Les expériences de transition démocratique ont été examinées notamment en Espagne et dans les pays est-européens. D’après les participants à la conférence, ces transitions ont été un succès puisque tous ces pays bénéficient actuellement d’une véritable démocratie. Pour le cas de l’Espagne, a été mis en exergue le rôle du Roi Juan Carlos et des deux partis politiques majeurs, qui ont su capter la voix des électeurs espagnols et combattre la balkanisation du champ politique. Pour le cas des pays de l’Est européen, c’est surtout l’aide multiforme de l’Union européenne, et leur adhésion à l’Union, qui expliquent le succès de la transition démocratique. Evidemment le cas des pays méditerranéens arabes est différent, et chaque pays a ses propres spécificités. Cependant, ce qui caractérise l’ensemble de ces pays arabes, est l’existence d’une mouvance islamiste dont il est difficile d’évaluer l’impact pour le moment. Un autre danger menace la démocratisation des pays arabes méditerranéens, c’est le retour possible de l’autoritarisme sous une forme ou une autre. Cependant l’évolution des différentes sociétés, marquée par le rôle grandissent des jeunes, des femmes et de la société civile, permet d’espérer que les pays arabes méditerranéens réussissent également leur transition démocratique.

◆ Questions à traiter:
a) Traduisez en anglais cette phrase du texte sur les transitions démocratiques : « Les expériences de transition démocratique ont été examinées notamment en Espagne et dans les pays est-européens. »
b) Reprenez le texte sur les transitions démocratiques à sa dernière phrase et poursuivez-le.
Les entrées forment un matériau à part, indépendant du texte sur les transitions démocratiques.

Entrées enregistrées
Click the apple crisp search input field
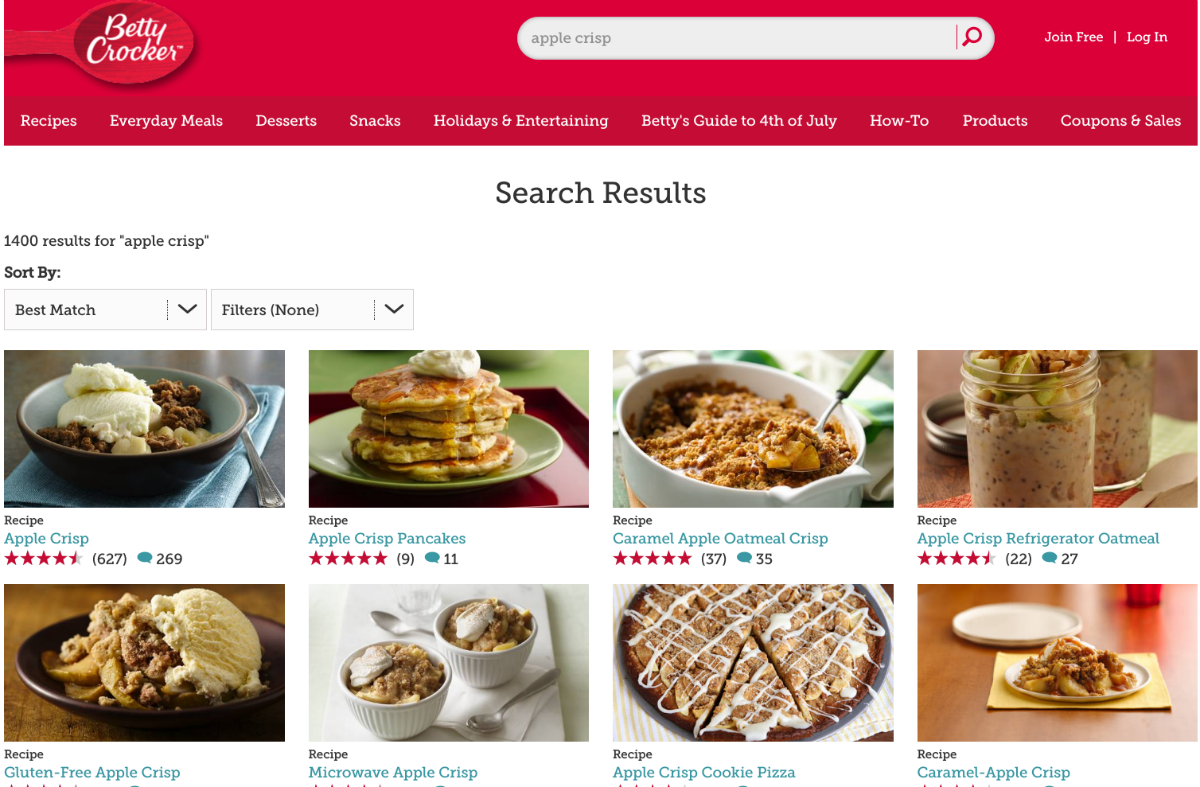1200x787 pixels. pyautogui.click(x=737, y=38)
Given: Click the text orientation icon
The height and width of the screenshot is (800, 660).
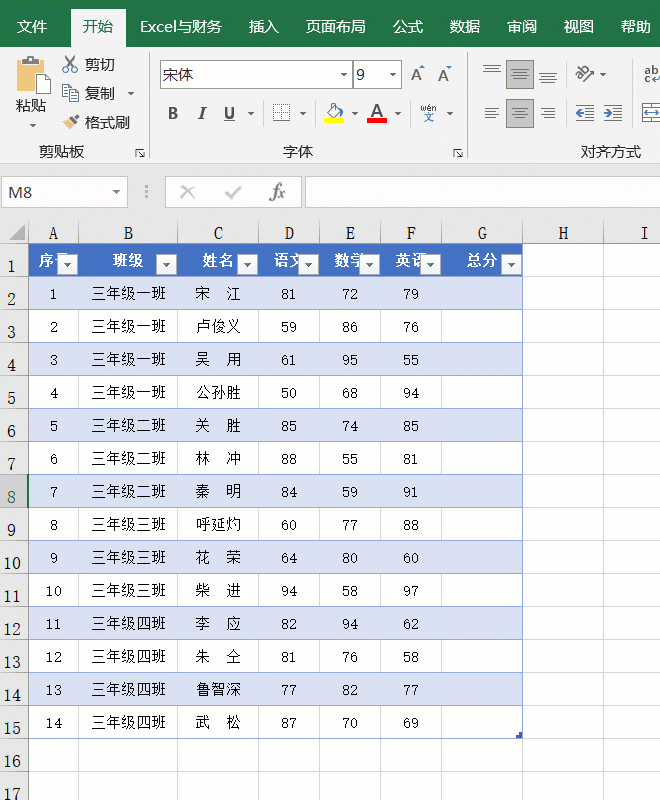Looking at the screenshot, I should click(x=585, y=74).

◆ Corrigé de l'exercice:
a) Experiences of democratic transition were examined, in particular in Spain and in the Eastern European countries.

b)
Le Printemps arabe n’a pas laissé indifférent le reste du monde. C’est l’Europe, du fait de sa proximité géographique et historique, qui a réagi le plus intensément. D’abord sur le plan militaire, en participant activement aux opérations aériennes de l’OTAN en Libye. Puis sur le plan économique, en procédant à une révision de la Politique de Voisinage, donnant plus d’importance à l’aide et au soutien des pays sud-méditerranéens. Il est question également de relancer l’Union pour la Méditerranée, par la promotion de projets régionaux qui pourraient impliquer plusieurs pays de la région. L’autre intervenant majeur a été la Turquie, dont l’objectif est d’étendre son influence en Méditerranée, pour pallier aux difficultés d’adhésion à l’Union européenne. Il est évident que la Turquie, par son importance stratégique et économique, jouera un rôle de plus en plus grand dans la région méditerranéenne. Par contre, il a été noté la perte d’influence dans la région des Etats-Unis d’Amérique, qui semblent concentrer leurs efforts sur les problèmes économiques internes, et sur l’Afghanistan et l’Irak où ils sont lourdement engagés militairement. Quant aux pays BRIC : Brésil, Russie, Inde, Chine, ils sont restés dans une certain réserve par rapport au Printemps arabe.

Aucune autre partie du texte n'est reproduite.